Not disproving Nicholson’s point, DeVito remembers he and the cast even asked if they could just sleep in the hospital.

“They wouldn’t let us,” DeVito said. “The floor above us had some seriously disturbed people who had committed murder.”

A lasting legacy

The film will be in theaters again on July 13 and July 16 from Fathom Entertainment. It’s a new 4K restoration from the Academy Film Archive and Teatro Della Pace Films with an introduction by Leonard Maltin.

“It’s a gorgeous print and reminds me how good the sound was,” Douglas said.

DeVito thinks it, “holds up in a really big way, because Miloš really was paying attention to all great things in the screenplay and the story originally.”
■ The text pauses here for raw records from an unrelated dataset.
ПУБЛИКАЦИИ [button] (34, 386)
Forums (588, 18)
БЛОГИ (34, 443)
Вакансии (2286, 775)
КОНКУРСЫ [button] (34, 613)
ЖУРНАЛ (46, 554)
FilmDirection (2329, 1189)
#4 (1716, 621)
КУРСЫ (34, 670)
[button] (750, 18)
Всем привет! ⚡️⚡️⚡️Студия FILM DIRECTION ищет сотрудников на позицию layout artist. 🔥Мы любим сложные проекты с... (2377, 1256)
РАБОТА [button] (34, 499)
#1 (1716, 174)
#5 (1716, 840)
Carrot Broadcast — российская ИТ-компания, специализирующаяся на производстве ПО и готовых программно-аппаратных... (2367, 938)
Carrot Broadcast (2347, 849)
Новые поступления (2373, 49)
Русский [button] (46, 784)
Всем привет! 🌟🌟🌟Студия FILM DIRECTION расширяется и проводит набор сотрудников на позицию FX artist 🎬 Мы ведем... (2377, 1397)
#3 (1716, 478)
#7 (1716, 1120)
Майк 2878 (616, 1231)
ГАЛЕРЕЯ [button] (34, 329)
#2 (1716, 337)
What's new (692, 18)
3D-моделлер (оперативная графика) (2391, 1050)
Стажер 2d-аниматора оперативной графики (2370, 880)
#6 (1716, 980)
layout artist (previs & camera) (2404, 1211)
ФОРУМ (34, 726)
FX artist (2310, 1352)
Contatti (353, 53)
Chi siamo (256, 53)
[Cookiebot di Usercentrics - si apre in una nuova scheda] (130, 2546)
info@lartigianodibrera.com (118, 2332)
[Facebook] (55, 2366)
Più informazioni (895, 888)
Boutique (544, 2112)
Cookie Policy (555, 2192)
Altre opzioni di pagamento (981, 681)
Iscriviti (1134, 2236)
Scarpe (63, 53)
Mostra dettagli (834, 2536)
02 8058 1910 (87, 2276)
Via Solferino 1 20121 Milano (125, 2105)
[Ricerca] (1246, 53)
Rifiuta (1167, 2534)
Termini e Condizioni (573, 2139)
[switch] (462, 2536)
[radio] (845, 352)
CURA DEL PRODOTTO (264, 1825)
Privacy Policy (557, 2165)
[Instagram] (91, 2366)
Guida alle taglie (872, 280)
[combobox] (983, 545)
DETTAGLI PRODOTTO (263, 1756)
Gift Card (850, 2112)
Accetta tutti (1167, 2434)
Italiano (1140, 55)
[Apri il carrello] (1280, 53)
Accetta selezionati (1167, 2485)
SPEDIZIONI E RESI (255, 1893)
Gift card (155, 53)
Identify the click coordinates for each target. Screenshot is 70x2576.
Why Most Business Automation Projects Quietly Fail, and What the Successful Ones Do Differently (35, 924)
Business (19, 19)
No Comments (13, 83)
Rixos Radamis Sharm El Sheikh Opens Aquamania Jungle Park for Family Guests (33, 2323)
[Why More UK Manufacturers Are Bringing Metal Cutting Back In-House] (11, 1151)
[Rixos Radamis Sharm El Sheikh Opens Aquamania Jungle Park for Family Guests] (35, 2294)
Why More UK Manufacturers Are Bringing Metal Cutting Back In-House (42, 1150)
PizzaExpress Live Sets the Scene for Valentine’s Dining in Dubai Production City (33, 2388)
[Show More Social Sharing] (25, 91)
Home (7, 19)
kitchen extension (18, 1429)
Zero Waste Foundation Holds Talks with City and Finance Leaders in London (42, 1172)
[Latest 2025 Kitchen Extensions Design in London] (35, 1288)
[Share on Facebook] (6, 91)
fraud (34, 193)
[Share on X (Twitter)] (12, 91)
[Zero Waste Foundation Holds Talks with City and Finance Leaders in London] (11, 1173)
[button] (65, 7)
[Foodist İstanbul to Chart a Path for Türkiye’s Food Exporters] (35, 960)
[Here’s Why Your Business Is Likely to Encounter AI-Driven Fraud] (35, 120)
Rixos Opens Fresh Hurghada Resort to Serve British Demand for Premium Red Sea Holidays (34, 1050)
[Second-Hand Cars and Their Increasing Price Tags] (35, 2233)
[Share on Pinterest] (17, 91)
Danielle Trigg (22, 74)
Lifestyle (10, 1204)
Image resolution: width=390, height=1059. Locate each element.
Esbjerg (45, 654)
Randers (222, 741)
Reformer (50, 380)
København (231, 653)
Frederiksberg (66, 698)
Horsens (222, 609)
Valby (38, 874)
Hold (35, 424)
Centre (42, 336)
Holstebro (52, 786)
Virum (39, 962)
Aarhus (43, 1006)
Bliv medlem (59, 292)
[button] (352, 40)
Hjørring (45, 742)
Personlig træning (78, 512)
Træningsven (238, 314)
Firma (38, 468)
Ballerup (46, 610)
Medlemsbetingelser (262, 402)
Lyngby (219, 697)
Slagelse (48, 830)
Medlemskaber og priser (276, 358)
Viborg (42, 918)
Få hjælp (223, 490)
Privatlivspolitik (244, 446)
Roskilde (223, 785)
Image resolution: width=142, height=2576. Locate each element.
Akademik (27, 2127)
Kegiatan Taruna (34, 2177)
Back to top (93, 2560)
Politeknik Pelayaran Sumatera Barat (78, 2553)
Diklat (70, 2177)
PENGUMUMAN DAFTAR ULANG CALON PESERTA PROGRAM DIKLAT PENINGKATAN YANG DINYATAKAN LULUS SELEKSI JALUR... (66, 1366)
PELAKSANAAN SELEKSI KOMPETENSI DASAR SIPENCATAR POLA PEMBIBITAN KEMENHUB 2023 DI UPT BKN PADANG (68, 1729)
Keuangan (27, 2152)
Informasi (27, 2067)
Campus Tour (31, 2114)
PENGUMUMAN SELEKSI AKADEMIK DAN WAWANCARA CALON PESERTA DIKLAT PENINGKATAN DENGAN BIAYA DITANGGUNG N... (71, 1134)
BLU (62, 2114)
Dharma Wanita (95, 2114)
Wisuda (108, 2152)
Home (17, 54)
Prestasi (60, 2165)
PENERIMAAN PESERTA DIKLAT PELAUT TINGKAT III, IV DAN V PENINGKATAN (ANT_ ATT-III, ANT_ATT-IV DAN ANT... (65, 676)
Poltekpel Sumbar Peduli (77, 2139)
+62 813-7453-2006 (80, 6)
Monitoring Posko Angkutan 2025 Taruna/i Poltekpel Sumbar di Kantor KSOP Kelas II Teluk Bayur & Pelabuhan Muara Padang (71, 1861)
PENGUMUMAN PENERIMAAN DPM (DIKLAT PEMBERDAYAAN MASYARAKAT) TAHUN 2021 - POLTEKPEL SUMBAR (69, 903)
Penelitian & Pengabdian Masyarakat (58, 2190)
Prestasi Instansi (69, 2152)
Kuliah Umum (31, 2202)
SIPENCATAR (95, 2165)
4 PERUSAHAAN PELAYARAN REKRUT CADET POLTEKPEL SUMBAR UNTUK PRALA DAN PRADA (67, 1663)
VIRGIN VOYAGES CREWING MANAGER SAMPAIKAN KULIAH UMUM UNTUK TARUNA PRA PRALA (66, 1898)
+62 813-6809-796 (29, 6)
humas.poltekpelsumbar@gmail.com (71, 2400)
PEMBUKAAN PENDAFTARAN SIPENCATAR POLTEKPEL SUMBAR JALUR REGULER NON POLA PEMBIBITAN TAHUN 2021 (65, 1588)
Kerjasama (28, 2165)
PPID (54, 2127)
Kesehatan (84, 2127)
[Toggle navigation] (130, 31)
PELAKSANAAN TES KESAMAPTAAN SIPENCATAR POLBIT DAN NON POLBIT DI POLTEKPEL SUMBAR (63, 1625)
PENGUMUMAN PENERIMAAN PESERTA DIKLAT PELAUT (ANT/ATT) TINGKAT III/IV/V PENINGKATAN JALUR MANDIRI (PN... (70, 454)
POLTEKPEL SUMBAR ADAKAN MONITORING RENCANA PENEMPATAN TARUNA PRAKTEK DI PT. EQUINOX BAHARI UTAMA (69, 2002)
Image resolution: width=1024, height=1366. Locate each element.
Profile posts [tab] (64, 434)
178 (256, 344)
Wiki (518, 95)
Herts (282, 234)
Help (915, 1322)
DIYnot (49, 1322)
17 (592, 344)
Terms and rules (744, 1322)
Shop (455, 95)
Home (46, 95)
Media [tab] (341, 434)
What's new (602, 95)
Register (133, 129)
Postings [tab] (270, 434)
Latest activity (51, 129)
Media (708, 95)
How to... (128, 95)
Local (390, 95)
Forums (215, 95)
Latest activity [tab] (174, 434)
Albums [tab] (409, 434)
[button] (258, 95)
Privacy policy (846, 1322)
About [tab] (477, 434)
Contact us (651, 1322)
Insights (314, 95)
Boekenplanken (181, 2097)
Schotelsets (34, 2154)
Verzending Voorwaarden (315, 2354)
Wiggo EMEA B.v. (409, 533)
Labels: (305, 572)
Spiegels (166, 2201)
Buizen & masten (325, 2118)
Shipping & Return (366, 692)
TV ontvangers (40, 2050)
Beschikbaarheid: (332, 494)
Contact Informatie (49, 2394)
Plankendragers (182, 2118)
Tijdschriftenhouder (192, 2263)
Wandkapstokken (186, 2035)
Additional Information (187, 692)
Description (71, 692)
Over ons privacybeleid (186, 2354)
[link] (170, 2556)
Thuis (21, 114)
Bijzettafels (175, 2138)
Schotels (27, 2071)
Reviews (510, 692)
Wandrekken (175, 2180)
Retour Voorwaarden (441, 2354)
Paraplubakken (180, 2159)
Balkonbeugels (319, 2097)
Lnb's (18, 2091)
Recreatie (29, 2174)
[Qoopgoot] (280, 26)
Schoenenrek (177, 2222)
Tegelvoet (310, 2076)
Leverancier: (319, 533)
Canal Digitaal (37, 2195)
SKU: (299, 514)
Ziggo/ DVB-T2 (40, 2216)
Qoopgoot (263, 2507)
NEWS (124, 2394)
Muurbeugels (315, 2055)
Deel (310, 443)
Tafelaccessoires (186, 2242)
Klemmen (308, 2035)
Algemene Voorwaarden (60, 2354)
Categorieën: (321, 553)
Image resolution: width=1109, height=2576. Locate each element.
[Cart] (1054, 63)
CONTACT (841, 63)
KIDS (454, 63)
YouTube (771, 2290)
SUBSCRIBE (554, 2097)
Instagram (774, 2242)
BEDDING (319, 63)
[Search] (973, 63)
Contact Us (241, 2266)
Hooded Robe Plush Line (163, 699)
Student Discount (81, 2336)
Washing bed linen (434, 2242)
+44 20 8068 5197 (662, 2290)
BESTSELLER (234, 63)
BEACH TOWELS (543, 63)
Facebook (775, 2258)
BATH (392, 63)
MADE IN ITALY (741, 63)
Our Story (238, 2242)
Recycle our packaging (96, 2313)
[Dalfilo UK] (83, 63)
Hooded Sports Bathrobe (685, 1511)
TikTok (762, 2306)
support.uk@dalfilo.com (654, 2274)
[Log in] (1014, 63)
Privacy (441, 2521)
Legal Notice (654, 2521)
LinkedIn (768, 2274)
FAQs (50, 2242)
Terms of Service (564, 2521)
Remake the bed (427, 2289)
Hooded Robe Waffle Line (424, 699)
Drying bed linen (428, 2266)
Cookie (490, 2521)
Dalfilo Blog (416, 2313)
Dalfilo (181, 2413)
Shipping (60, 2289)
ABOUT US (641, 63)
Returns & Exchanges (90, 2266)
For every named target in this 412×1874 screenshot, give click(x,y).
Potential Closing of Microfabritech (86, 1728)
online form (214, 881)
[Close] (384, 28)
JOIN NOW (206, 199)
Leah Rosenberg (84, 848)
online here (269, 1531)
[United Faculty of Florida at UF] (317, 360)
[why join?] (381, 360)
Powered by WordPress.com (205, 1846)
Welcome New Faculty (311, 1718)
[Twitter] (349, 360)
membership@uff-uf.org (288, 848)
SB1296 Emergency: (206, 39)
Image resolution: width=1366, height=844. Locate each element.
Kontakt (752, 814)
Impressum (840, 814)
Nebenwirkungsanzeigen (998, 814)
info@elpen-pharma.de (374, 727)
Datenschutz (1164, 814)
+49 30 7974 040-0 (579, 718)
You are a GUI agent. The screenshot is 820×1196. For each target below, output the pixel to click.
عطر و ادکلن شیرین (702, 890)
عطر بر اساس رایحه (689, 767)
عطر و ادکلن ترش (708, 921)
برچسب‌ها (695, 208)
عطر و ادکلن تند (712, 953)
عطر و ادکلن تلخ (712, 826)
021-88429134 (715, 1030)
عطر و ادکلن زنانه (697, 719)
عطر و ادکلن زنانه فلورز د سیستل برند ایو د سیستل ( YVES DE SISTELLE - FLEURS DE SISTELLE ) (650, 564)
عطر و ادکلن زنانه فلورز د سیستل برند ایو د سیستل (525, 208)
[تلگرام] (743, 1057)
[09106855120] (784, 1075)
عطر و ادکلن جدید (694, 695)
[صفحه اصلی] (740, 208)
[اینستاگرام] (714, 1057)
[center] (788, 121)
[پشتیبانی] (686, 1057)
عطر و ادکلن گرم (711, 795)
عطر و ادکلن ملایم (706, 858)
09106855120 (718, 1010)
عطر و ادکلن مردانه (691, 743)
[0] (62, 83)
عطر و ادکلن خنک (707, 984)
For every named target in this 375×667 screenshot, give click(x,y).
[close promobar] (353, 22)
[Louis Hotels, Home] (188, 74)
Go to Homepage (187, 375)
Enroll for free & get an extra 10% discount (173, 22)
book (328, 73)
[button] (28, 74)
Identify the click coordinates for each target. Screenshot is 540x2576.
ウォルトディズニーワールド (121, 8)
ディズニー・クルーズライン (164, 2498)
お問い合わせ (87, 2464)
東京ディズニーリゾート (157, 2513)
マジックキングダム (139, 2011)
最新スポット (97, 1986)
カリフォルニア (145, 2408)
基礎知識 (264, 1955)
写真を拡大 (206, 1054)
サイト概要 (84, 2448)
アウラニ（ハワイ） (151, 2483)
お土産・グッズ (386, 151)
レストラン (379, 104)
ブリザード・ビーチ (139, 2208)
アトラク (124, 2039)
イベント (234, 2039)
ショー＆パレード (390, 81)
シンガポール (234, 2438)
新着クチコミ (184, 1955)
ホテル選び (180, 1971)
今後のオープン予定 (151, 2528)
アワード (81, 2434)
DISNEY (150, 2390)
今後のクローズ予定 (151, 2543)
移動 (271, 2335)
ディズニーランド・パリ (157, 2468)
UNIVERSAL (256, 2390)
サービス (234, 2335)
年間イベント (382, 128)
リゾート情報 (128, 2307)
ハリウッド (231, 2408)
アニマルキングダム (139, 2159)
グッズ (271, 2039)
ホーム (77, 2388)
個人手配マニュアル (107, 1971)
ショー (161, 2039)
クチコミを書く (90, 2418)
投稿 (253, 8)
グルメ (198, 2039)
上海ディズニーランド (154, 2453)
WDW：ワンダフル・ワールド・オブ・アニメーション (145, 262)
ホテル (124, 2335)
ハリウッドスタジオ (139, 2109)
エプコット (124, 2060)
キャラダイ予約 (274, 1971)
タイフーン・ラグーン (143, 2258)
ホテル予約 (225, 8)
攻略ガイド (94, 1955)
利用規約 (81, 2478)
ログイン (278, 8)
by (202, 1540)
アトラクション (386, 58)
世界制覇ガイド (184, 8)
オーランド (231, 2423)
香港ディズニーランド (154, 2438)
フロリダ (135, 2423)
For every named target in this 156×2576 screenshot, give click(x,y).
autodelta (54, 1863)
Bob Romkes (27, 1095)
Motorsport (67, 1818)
Besides the shock of “holy Toledo, am I that old?” DeVito said that it was a treasure to be part of — and he continues to see his old friends, including Douglas, Lloyd and, of course, Nicholson, who played the protagonist, R.P. McMurphy.

One person Douglas thinks hasn’t gotten the proper attention for his contributions to “Cuckoo’s Nest” is producer Saul Zaentz, who died in 2014. His music company, Fantasy Records who had Creedence Clearwater Revival, funded the endeavor which started at a $1.6 million budget and ballooned to $4 million by the end. He was a gambler, Douglas said, and it paid off.

And whatever sour grapes might have existed between Douglas and his father, who played R.P. McMurphy on Broadway and dreamt of doing so on film, were perhaps over-exaggerated. It was ultimately important for their relationship.

“McMurphy is as good a part as any actor is going to get, and I’m now far enough in my career to understand maybe you have four, maybe five good parts, really great parts. I’m sure for dad that was one of them,” Douglas said.

“To not be able to see it through was probably disappointing on one side. On the other, the fact that his son did it and the picture turned out so good? Thank God the picture turned out. It would have been a disaster if it hadn’t.”

Douglas added: “It was a fairy tale from beginning to end. I doubt anything else really came close to it. Even my Oscar for best actor years later didn’t really surpass that moment very early in my career.”